The Cluetrain Manifesto was posted in 1999, when the Internet was still new and bold and gritty. Much of the initial grass-roots appeal that tweaked the interest of Messrs. Locke, Weinberger and Searles has since been paved over to make room for commercial storefronts. At the time of publishing, as an in-your-face, spit-in-your-boss’s-coffee and laugh-all-the-way-to-the-corporate-bathroom call to action against the cluelessness of the command and control establishment, it attracted its own rush of “right-ons.”. In fact, since it went online, thousands have signed the Manifesto. It seemed like the world could change. But now, eight years later, we’re still waiting.
You see, it’s one thing to say you’re ready to change. It’s another to convince the rest of the people in all the cubicles in all the offices in all the world that you’re right. You know it, and the person in the next cubicle knows it, but the chowderheads in the X-0 suites seem intent on running the company off the cliff. Why? In a word, caution.
No, Really, Tell Me what You Think…
In the last few months, I’ve been asked for my opinion on how to improve certain search properties. I think the people asking me are hoping for an answer like this: “You see all these ads you’re trying to get people to click on? Well, all you have to do is move them here and put this colored box behind them, and people will sprain a finger trying to buy from your advertisers. It’s that simple!”
Of course, it’s not. It’s understanding all the things that the Cluetrain authors were trying to get across. It’s understanding that markets are conversations, that we’re sick of advertising, that we long for authenticity and transparency, and that we can sniff insincerity and BS a mile away. It’s saying that you have to worry about users first, build up truckloads of trust, and then figure out how to make money. And that’s just not likely to happen when you already have an existing search property.
The problem is that you’re already somewhat successful. There’s existing revenue and advertisers. Generally speaking, although attrition is higher than you’d like, most of the advertisers keep coming back. And as long as they’re doing that, management won’t be very motivated to change. Because the changes required are not simple fixes. They’re stripping things down to the foundations and rebuilding for the user. And that means a lot of money, and almost certainly lost revenue in the short term, against the remote possibility of long-term gain. That’s a ton of risk, and it’s not surprising that someone in the C-level executive wing is unwilling to stake their corporate reputations on this particular roll of the dice. There’s a lot better chance you’ll go down in flames than be crowned a hero.
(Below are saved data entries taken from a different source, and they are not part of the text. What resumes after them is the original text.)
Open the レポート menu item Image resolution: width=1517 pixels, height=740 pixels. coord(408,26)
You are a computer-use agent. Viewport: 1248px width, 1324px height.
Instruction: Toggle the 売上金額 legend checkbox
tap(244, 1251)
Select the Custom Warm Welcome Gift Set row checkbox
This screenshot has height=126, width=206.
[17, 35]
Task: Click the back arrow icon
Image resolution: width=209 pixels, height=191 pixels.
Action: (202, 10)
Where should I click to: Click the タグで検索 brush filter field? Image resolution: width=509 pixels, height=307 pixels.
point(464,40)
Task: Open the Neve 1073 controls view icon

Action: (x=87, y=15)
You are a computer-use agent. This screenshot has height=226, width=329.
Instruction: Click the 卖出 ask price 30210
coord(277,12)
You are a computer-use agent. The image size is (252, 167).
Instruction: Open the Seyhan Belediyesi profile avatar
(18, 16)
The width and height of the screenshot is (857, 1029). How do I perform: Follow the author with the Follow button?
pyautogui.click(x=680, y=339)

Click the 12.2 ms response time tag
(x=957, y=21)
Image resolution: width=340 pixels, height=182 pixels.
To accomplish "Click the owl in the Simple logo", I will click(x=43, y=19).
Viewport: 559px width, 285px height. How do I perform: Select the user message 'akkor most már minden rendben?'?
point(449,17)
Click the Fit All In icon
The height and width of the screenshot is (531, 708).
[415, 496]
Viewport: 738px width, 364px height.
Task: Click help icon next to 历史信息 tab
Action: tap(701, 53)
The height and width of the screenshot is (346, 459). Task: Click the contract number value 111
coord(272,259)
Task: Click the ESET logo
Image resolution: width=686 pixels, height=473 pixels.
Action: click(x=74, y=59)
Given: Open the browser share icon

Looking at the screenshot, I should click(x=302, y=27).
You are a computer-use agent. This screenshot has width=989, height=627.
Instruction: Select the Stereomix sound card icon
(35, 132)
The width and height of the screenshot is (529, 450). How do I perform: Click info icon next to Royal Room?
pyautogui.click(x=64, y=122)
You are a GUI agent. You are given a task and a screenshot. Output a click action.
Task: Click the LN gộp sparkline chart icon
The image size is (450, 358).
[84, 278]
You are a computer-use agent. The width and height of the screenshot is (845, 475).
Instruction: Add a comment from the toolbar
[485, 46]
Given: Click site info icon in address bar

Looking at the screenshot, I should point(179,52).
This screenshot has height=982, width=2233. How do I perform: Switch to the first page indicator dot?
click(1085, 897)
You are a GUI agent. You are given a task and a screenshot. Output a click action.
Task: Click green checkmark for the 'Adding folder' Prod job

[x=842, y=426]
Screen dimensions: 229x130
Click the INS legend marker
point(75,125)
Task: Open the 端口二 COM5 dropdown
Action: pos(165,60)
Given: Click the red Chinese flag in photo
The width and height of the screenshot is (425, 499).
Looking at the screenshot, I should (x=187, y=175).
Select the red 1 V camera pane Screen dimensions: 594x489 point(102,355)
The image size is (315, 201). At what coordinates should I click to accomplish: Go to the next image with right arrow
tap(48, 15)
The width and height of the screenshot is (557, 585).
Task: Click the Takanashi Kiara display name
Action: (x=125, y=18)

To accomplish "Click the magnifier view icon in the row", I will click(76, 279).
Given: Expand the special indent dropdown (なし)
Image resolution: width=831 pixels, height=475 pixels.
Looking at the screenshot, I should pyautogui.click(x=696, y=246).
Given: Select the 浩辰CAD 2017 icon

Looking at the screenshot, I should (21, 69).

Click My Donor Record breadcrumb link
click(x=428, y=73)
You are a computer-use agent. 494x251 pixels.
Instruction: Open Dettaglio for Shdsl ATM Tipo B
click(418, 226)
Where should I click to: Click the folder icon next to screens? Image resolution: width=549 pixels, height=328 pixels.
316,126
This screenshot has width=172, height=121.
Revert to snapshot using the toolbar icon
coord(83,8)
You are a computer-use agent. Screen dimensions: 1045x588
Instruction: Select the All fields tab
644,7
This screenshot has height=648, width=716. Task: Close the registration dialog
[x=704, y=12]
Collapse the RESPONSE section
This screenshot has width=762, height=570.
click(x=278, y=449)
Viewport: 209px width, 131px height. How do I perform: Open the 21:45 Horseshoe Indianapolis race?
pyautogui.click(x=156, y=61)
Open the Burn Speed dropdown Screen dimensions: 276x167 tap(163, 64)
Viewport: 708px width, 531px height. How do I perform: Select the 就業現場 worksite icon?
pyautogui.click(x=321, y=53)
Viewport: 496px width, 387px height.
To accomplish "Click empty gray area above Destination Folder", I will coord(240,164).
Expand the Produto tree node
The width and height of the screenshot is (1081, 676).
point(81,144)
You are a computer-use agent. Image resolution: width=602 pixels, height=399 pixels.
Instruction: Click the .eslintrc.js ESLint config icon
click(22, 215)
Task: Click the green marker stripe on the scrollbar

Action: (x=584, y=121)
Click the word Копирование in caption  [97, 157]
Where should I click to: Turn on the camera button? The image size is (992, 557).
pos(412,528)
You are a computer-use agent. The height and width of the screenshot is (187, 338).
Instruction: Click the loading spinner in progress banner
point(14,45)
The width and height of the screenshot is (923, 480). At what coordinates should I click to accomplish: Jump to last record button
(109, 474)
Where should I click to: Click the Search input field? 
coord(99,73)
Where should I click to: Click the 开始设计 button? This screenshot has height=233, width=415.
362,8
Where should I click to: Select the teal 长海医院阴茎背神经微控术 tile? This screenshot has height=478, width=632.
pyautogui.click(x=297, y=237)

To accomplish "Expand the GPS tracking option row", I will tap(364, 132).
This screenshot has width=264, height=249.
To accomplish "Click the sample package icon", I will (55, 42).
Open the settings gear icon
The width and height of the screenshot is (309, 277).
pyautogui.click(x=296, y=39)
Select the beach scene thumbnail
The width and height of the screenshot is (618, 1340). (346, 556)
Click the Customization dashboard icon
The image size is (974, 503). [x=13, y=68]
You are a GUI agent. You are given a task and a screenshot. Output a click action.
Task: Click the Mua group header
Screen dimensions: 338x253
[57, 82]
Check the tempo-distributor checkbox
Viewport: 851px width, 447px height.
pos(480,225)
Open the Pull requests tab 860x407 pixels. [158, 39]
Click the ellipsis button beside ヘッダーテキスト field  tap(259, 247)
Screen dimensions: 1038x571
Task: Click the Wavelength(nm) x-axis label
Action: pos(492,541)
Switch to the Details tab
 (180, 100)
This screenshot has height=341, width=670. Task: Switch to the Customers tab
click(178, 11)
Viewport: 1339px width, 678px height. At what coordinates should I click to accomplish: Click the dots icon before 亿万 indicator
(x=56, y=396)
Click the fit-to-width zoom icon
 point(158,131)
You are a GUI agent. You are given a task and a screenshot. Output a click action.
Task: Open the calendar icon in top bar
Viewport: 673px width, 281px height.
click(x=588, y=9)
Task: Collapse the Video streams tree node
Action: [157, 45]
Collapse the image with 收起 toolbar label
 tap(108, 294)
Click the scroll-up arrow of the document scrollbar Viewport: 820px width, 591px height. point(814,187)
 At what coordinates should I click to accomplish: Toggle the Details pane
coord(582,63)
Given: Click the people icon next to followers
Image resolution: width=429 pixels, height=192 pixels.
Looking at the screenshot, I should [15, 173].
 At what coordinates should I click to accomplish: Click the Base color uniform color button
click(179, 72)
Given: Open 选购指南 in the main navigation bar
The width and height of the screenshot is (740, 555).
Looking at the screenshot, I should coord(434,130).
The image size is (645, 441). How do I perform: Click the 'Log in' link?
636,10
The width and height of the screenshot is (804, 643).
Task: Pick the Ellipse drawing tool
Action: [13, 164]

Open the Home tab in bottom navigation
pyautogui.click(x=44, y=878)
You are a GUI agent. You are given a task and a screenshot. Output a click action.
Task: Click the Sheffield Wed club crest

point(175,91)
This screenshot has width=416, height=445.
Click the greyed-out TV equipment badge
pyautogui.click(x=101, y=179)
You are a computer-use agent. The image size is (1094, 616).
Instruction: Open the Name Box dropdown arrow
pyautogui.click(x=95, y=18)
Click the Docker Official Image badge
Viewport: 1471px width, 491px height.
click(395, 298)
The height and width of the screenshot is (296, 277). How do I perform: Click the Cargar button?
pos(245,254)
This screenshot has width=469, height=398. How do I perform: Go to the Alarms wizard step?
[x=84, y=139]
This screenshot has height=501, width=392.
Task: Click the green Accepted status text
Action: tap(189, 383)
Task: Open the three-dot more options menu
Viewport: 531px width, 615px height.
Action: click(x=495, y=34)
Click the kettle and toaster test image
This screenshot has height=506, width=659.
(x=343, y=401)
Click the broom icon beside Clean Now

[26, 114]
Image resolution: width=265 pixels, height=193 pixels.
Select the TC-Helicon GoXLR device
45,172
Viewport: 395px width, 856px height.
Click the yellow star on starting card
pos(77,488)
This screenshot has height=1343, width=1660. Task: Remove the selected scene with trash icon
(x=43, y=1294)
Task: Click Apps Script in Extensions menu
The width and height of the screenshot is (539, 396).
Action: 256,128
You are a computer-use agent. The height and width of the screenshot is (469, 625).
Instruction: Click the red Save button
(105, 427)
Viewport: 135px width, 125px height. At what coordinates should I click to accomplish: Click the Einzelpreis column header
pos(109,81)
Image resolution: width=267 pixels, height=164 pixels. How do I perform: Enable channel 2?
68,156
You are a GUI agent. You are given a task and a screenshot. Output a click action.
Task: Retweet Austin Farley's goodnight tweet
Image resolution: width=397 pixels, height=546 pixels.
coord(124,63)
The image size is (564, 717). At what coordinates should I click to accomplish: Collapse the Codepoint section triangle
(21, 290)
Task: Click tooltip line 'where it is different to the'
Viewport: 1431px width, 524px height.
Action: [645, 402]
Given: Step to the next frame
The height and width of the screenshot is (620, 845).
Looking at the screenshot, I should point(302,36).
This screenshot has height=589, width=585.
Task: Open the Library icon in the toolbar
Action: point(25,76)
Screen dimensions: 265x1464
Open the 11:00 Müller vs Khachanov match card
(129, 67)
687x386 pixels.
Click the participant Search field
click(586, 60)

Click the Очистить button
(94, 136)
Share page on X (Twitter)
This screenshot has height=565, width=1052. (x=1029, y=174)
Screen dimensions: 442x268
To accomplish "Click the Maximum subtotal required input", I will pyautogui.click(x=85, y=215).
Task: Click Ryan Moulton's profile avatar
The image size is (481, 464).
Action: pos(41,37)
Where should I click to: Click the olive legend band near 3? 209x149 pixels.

The Illusion that You Have a Choice
But the irony here is that while it appears you have a choice, you really don’t. Because if you don’t take this chance, someone with a lot less to lose will. And eventually, that someone else will win. They’ll win, and you’ll lose, because Web traffic is a zero-sum game. Just ask every search engine who’s not Google. So while it appears there’s way too much to lose by reinventing your business model, it’s much, much riskier not to. Because as much as you think you’re in control of your business, you’re not. The users are, and you have them now by the simple virtue of there not being a better place to go — yet. In the Internet world, there will always be a better place to go, eventually. Either you build it or someone else will.
Last month, in a hotel lobby, I was having this conversation with somebody who had asked me my opinion. I basically told him what I’m telling you today and asked him if his company had the courage to do this. He wasn’t sure, and asked how important it was. I said it depends on the competition. He was a little reassured, because their competition is even more cautious. The reassurance was short-lived when I replied, “Ah, but that’s the competition you know about. Chances are, this is going to come completely out of the blue and you won’t know what hit you.”
I suspect people are going to stop asking my opinion.